In realtà poco mi avvince questo torneo, cerco grandezze nascoste. A Dallas si radunano i prematuri ritirati di Indian Wells e quelli che non avevano classifica per entrarvi. Trasmettono addirittura le qualificazioni. L’ambiente è meraviglioso. Cinguettio sollazzante dei cardellini texani a far da colonna sonora. Sul cemento color apparato funebre del piccolo catino, ecco un match epocale: Frank Dancevic opposto a Maxime Authom. Lo sanno tutti, ho un debole che rasenta l’omosessualità tennistica per il canadese infermo. Ormai è perso per le grandi platee, ma è riuscito per quasi miracolo a rientrare tra i primi duecento. Schiena divelta, fisico cigolante e mente assente, prova qualche buon risultato nei tornei minori o l'eroica qualificazione negli slam (lo scorso anno, quattro su quattro). Solo un paio di settimane fa a Wolfsburg si è consegnato all'immortalità tennistica abbandonando il campo e ritirandosi sotto 7-6 5-3 40-0. Ma il braccio sior-siori, che braccio. Sciccheria, delizia e spreco. Per quegli eunuchi e repressi patrioti dannunziani che intravvedono persino nel pim-pum-pam di Bolelli del talento…beh, si prescrivono due ore di Dancevic a settimana. Per via rettale.
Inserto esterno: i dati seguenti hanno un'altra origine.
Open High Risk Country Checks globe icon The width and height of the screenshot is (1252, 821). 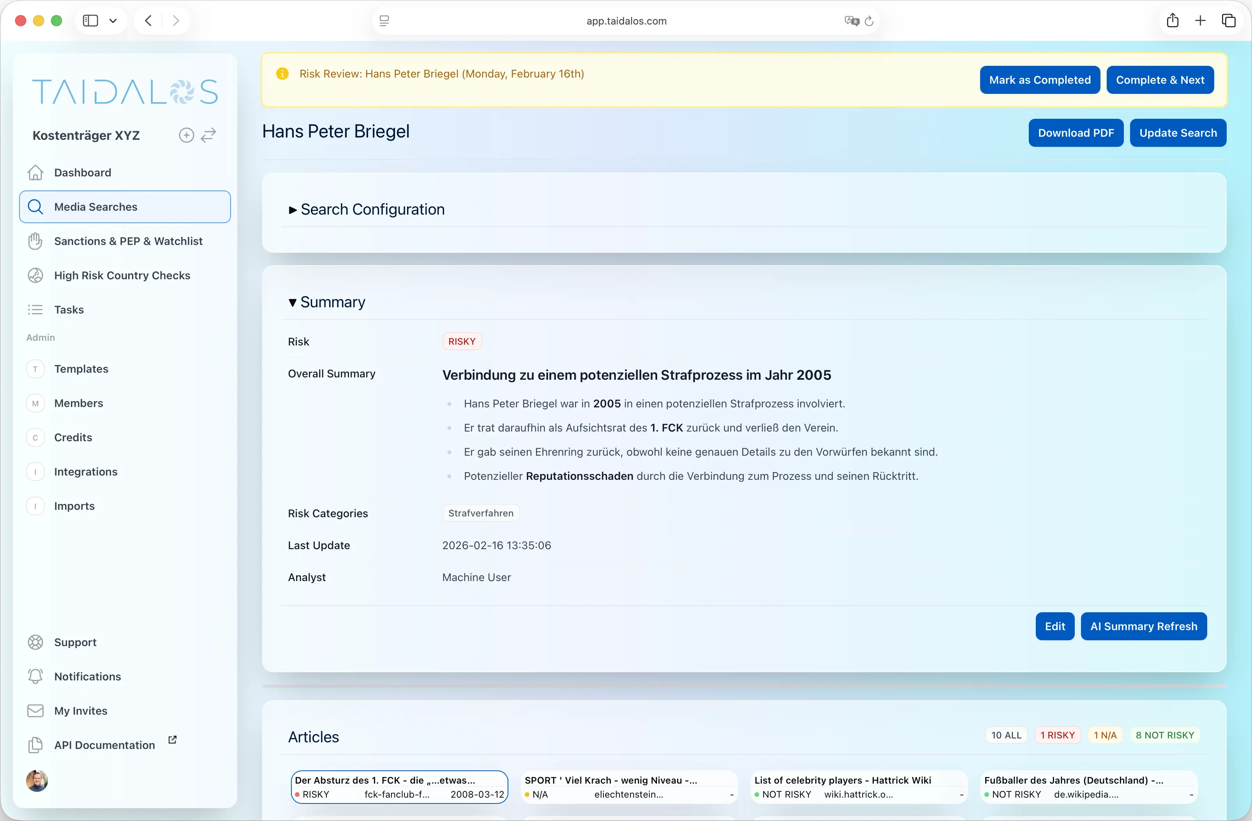35,275
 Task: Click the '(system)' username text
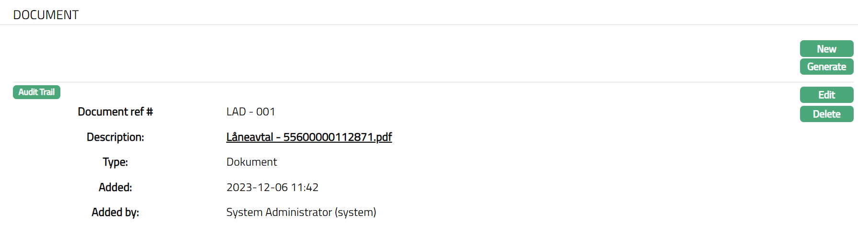355,212
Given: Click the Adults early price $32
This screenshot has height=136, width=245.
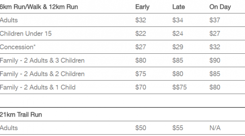Looking at the screenshot, I should point(140,20).
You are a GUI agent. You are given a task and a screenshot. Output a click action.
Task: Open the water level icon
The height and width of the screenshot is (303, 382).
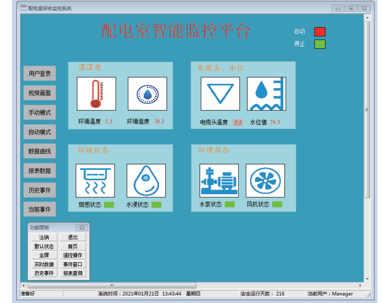pos(266,94)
Bastano un paio di scambi di un primo turno di qualificazione challenger, per ritemprare anche il mio malandato e bistrattato spirito, facendomi dimenticare semi finali e finali di slam sempre più simili a truculente lotte greco-romane tra storpi mostri partoriti dalla mente malata di Stephen King. Ci si accontenta di poco, insomma. Un rovescio divinamente sviolinato dal canadese, un approccio contro tempo e volée ri-ri-controtempo per chiudere con stop volley di dritto. O altro rovescio sguainato che viaggia a velocità siderale, lasciando l’altro di sasso. Lo vedi e lo palpi nitidamente il fascino, il talento di cristallo. Come fai a non accorgertene? E come fai a descriverlo, povero pazzo? Impossibile. E’ come spiegare il fascino di una bella donna? più facile osservarla accavallare le gambe e tirarsi su la gonna, dando una svogliata boccata alla sigaretta. Lo stesso è nel tennis, ti basta vedere un colpo contro balzo. E Frank sembra davvero giocare tutto in mezza volata. Recupera le magagne di un fisico da invalido civile, di solo braccio. Tanto basta per venire a capo del belga, in tre tiratissimi set.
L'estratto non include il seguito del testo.